Work required: What needs transcribing is the line with "Click the 文件保存位置 path field" and every line after it to the end of the records, exactly and alone, with no pictures.

Provided data:
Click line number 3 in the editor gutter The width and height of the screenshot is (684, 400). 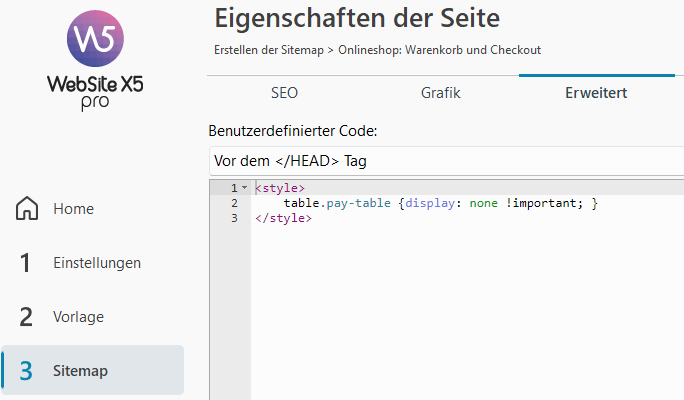click(x=234, y=218)

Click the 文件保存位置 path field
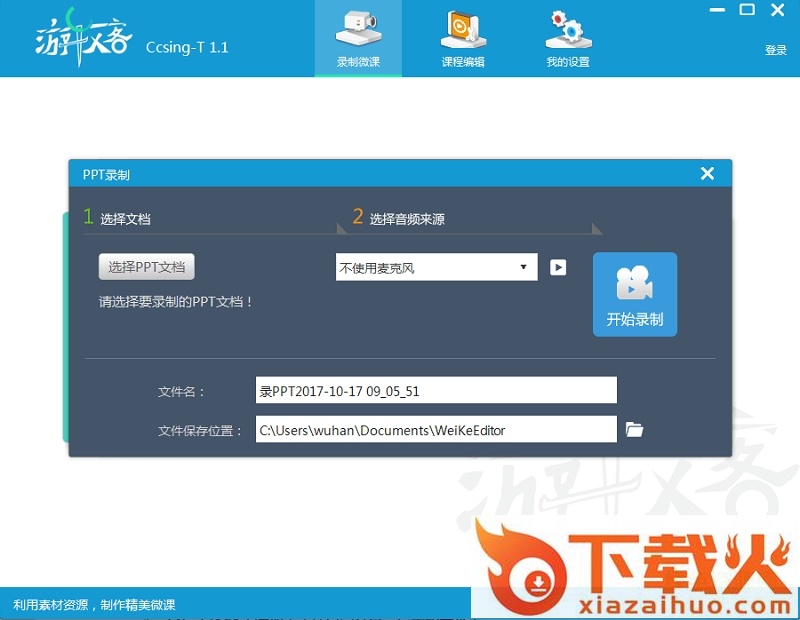436,429
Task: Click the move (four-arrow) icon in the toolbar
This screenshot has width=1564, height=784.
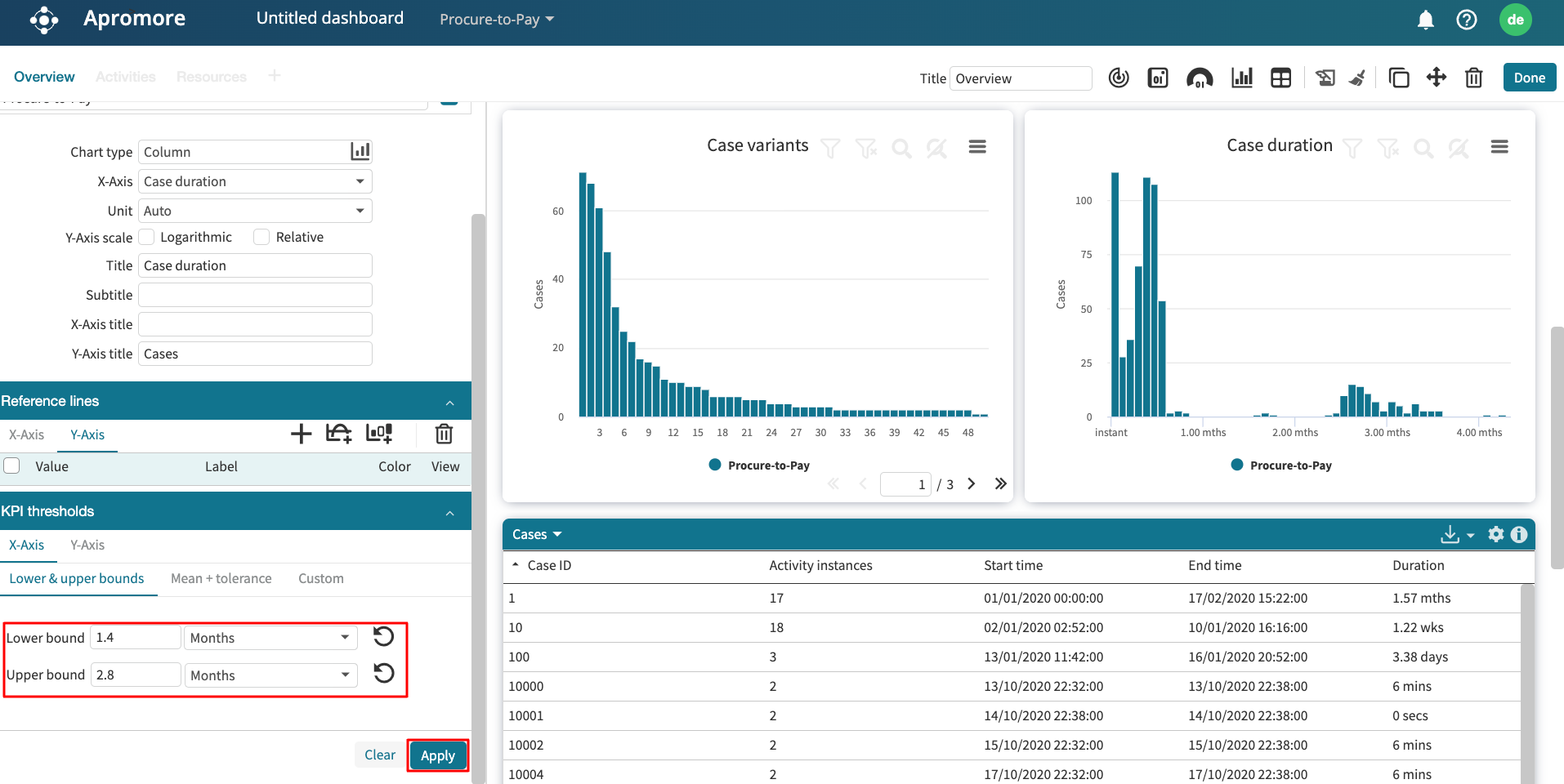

Output below:
Click the 文件保存位置 path field
436,429
Task: Click the move (four-arrow) icon in the toolbar
This screenshot has width=1564, height=784.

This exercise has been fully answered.